Boosting Medical Physics

First 13 students earn joint ICTP-University of Trieste Master's in Medical Physics
Boosting Medical Physics

Thirteen students from 11 developing countries were the first to receive a Master's in Medical Physics (MMP) degree through a joint ICTP-University of Trieste programme that began two years ago. A ceremony honoring their achievements was held on Friday 11 December in the ICTP Budinich Lecture Hall. Photos from the ceremony are available here.

The two-year MMP programme, which is supported by the International Atomic Energy Agency (IAEA) and the World Academy of Sciences (TWAS), addresses a dire shortage of medical physicists in the developing world. It is designed to provide graduates of physics or related fields (mainly from developing countries) with postgraduate theoretical and clinical training so that they may be recognized as clinical medical physicists in their home countries. Typically, medical physicists work in hospitals providing services for medical imaging, nuclear medicine and radiotherapy.

The clinical training aspect of the MMP--where the students gain year-long, hands-on experience in participating hospitals--was particularly appreciated by the graduates. "The most important point for me is that it has one full year of training," says MMP graduate Hossein Aslian from Iran, adding, "I already had a master but it was purely theoretical, so the best chance to shift from theoretical to practice was to participate in ICTP's programme."

List _MMP_Grads

Babatunde Isiaka, an MMP graduate from Nigeria, concurs. "With the ICTP programme, you can go directly into clinical training without any problem. This is different from the situation in many countries, because when you finish your master you need to look for places to do clinical training, which is somewhat difficult to get," he says.

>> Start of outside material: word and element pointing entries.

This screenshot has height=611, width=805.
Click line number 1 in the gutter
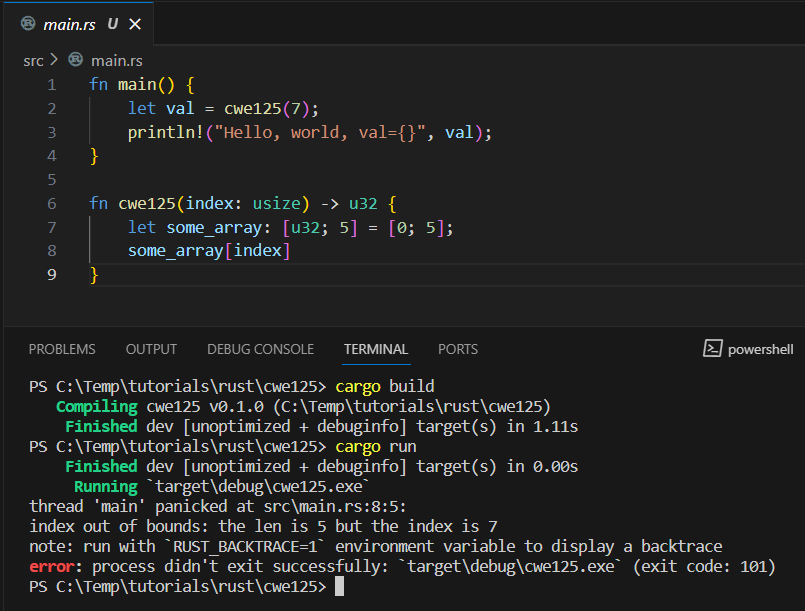tap(51, 84)
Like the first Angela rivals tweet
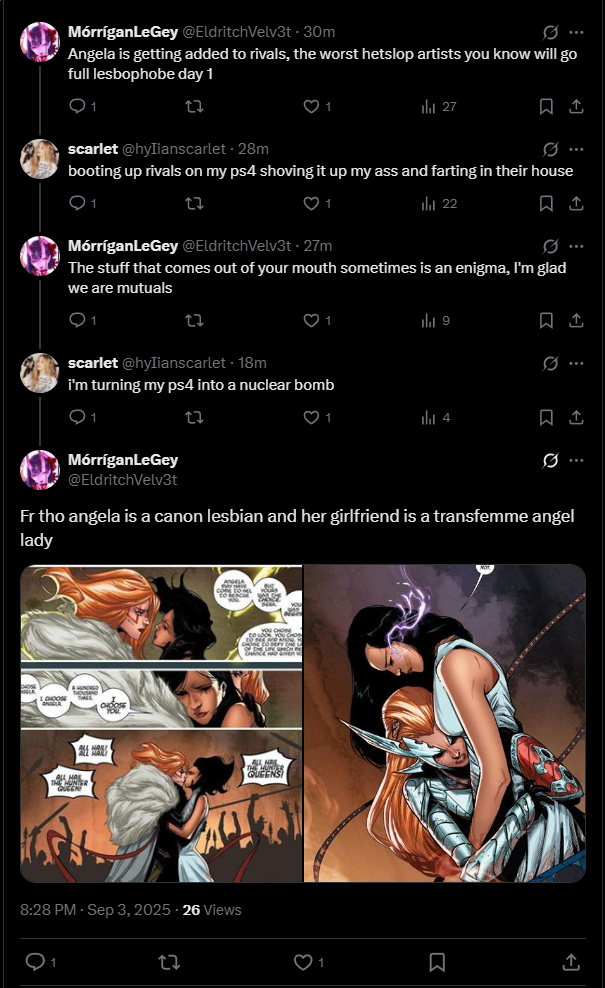Image resolution: width=605 pixels, height=988 pixels. point(311,106)
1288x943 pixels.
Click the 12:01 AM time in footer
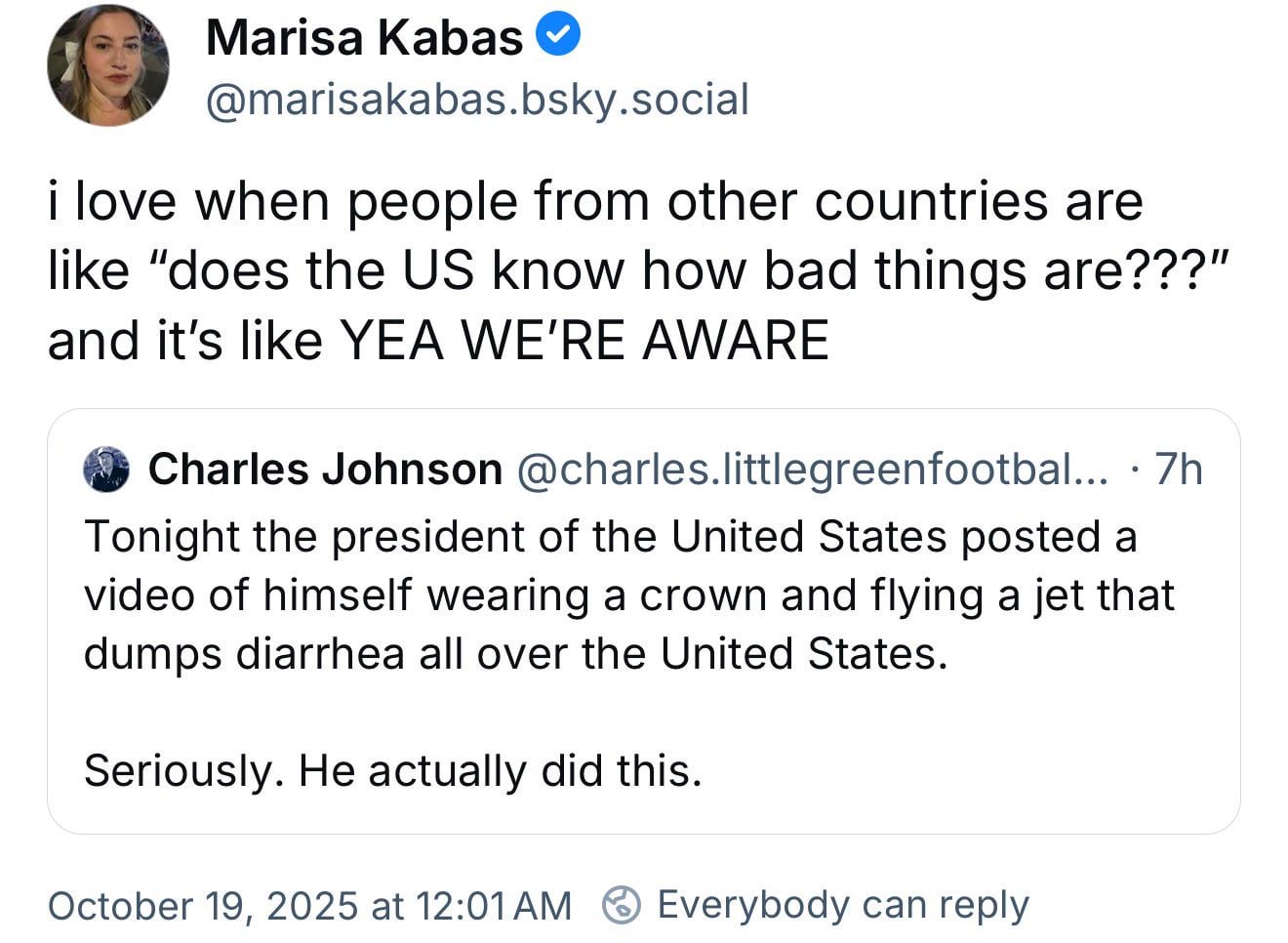coord(493,906)
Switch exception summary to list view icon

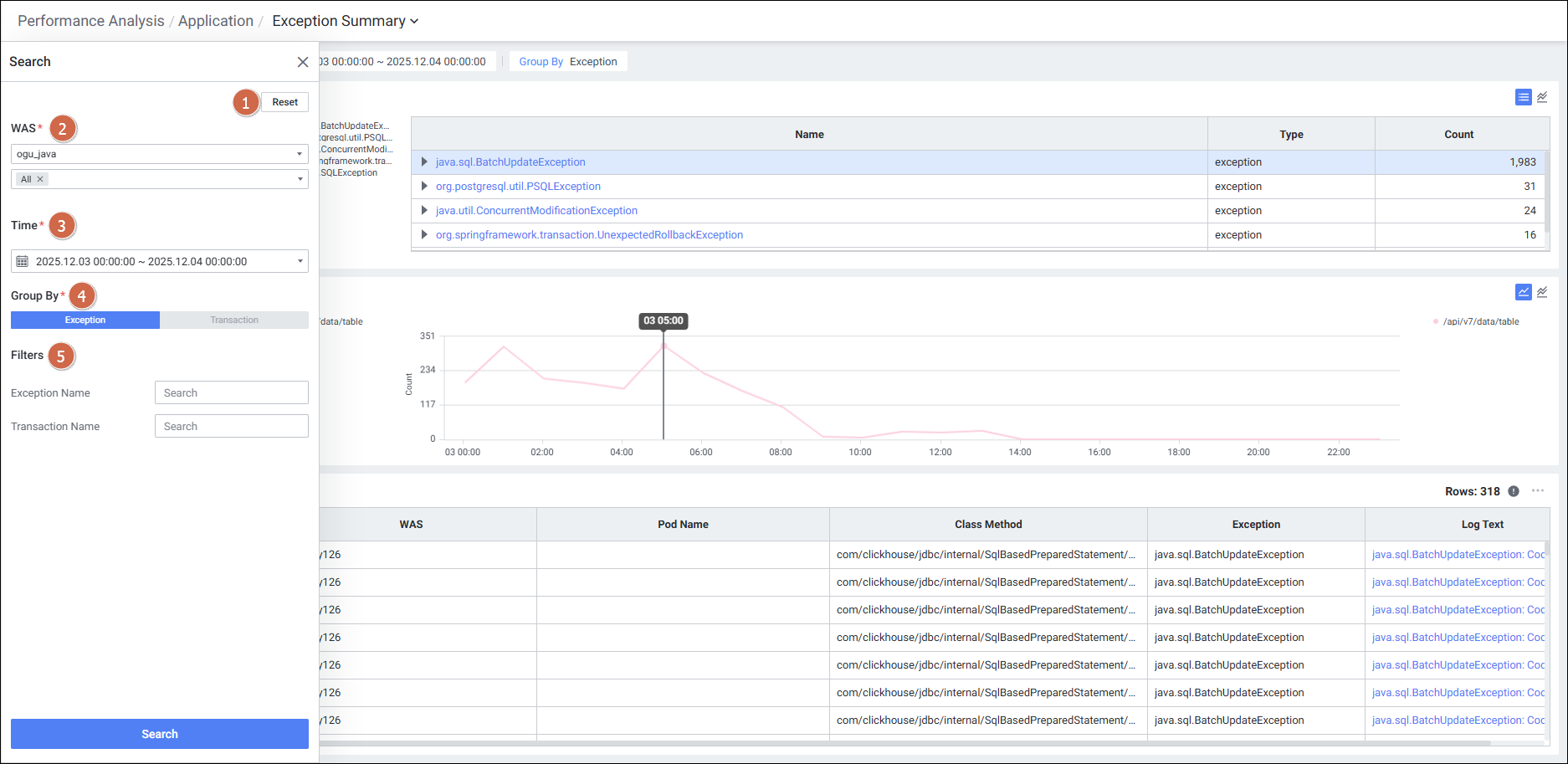1523,97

Many of the graduates come from countries where medical physicists are scarce. MMP graduate Tinanirina Rasoarimalala will become only the third such specialist in her home country of Madagascar.

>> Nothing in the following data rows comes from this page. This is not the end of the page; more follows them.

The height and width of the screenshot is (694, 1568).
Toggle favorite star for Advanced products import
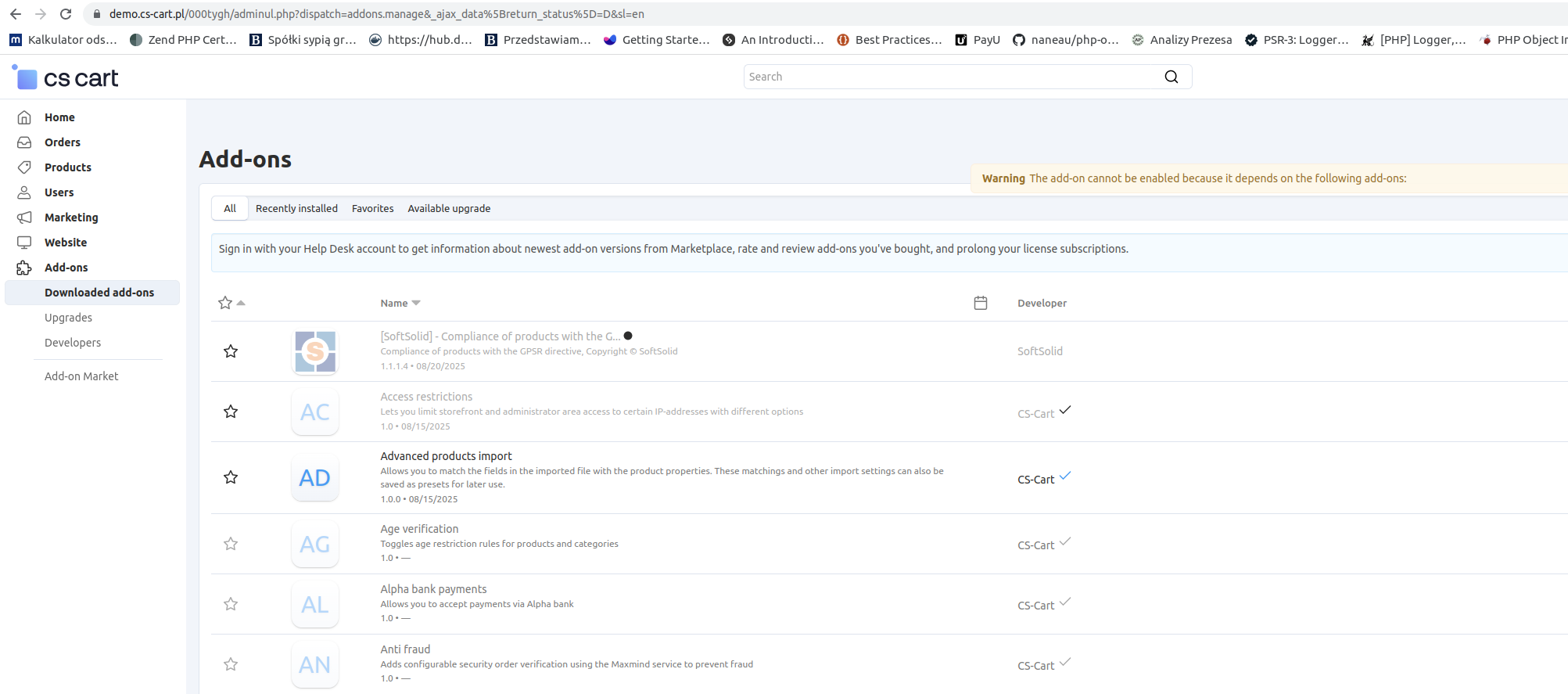click(x=231, y=477)
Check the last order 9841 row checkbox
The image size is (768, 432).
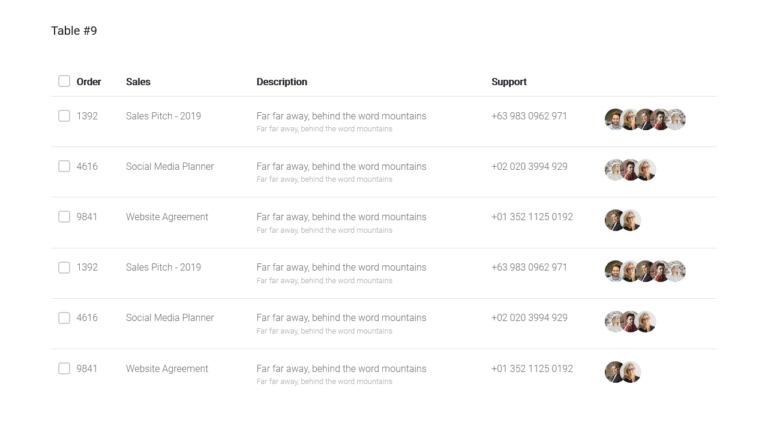coord(64,368)
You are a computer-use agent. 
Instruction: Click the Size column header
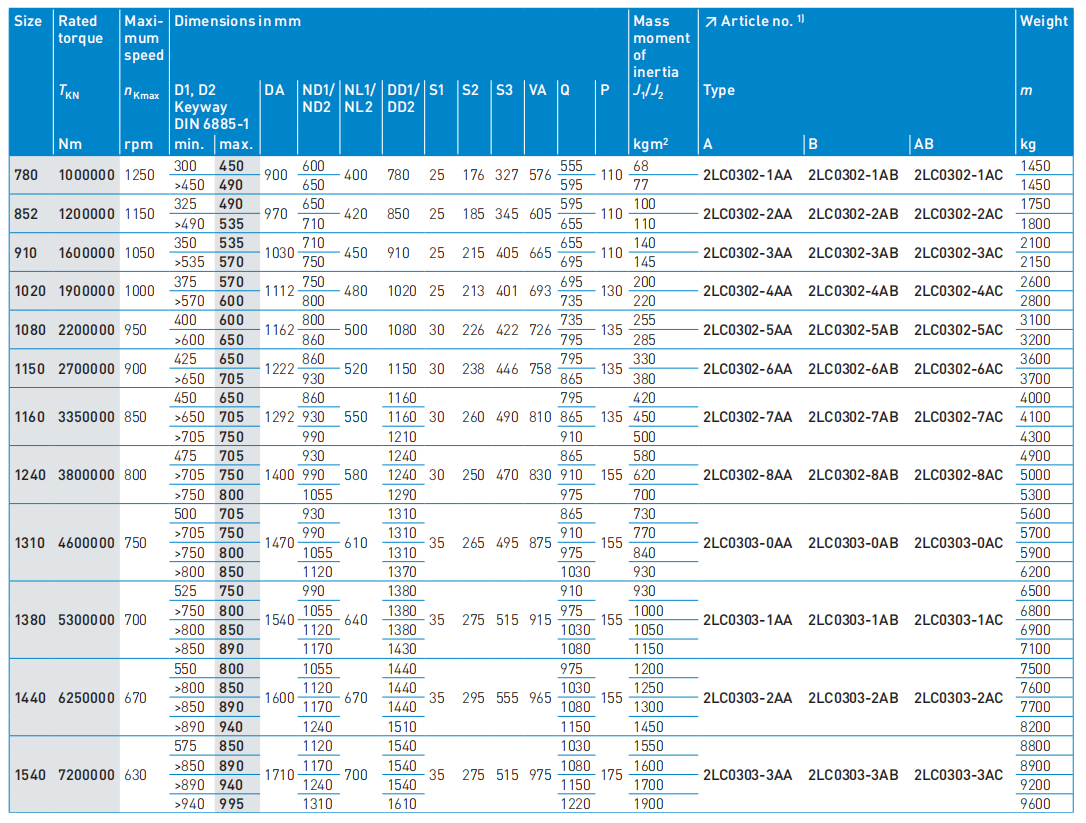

During the graduation ceremony, four graduates were cited for their high-level achievement in the programme and were awarded the Medical Physics Prize; they are:

  • Hossein Aslian (Iran)
  • Kirk Douglas Najera Castillo (Guatemala)
  • William Vladimir Ona (Ecuador)
  • Melisa Nurkovic (Montenegro)

Congratulating the new graduates, University of Trieste Rector Maurizio Fermeglia highlighted two key aspects of the MMP program: its multidisciplinary nature and its stress on collaboration. "Humanity's big problems are multidisciplinary in nature, for example climate change or food shortages," he says, adding ,"You are an example of how basic science can solve problems."

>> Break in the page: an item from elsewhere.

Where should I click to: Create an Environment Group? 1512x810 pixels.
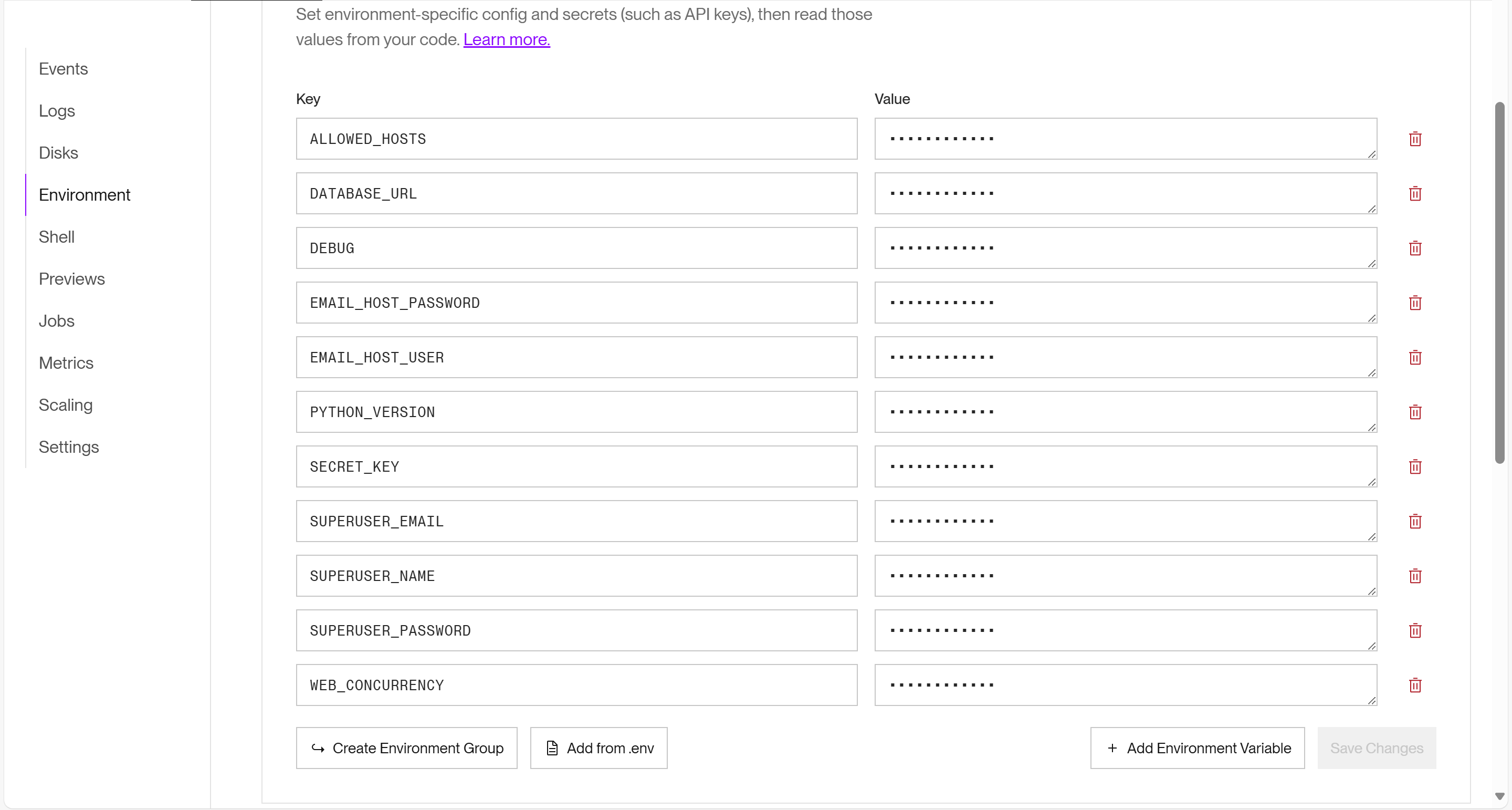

ICTP scientist Luciano Bertocchi, who has coordinated the Centre's medical physics activities for years and was the driving force behind the creation of the MMP, included in his opening remarks at the ceremony a special thanks to the IAEA. "Without the Agency's assistance, the MMP would not be able to continue," he says. He acknowledged the Agency's increased financial support of the MMP, saying it is "A clear indication of the validity of our program." MMP graduate Babatunde Isiaka of Nigeria has seen the IAEA's work first-hand in his country, and says it has made a significant impact. "With the help of the IAEA, especially in helping medical physics to develop, I think in the years to come Nigeria will be great in medical physics," he says.

MMP_HospitalsIsiaka also gives due credit to ICTP for its support of medical physics in developing countries. "If you tell anyone that you have trained at ICTP, with its great reputation for training and its experts, they will not doubt your standard, because it has that reputation," he explains. He advises anyone who wants to study medical physics to study at ICTP, because "This is where the science begins, you need to come and see new developments, new techniques, new research and meet people of different calibers."